Description of the task: Exactly reproduce the lines from the line containing "Task: Switch to the 貼文 tab" to the end of the data below, inclusive, and nothing else.

Material for this exercise:
===

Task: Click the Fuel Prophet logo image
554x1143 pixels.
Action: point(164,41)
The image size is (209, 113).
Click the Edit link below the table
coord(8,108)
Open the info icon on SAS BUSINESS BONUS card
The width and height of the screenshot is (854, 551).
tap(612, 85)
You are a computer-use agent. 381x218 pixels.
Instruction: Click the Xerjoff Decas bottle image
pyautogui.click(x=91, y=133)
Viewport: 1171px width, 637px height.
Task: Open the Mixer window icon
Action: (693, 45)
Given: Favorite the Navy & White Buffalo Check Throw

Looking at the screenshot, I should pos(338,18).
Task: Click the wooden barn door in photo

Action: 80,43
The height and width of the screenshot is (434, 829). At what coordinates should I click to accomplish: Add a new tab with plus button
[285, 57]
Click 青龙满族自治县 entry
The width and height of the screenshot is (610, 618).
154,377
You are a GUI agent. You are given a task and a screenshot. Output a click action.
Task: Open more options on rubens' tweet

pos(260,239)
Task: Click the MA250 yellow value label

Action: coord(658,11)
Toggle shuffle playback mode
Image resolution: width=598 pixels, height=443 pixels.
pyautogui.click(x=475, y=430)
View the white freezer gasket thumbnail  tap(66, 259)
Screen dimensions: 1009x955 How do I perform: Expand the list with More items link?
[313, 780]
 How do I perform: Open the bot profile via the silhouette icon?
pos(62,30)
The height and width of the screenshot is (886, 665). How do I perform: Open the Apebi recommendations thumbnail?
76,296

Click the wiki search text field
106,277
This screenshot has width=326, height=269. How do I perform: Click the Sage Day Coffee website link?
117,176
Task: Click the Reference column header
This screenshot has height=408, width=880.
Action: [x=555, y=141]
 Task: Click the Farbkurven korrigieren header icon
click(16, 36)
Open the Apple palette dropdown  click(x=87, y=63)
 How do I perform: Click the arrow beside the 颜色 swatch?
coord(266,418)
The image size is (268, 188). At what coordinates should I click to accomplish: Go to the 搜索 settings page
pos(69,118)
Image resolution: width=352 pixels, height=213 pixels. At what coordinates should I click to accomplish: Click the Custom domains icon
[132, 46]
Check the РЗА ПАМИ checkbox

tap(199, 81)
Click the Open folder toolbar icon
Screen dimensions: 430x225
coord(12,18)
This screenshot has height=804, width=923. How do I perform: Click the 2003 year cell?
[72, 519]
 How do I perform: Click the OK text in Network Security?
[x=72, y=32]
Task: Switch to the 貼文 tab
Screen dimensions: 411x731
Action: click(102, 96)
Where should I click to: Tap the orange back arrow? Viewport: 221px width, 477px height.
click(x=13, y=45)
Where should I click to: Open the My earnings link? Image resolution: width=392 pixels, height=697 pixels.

===

Solved problem:
Task: Switch to the 貼文 tab
Screen dimensions: 411x731
Action: click(102, 96)
Where should I click to: Tap the orange back arrow? Viewport: 221px width, 477px height.
click(x=13, y=45)
Where should I click to: Open the My earnings link? Image resolution: width=392 pixels, height=697 pixels.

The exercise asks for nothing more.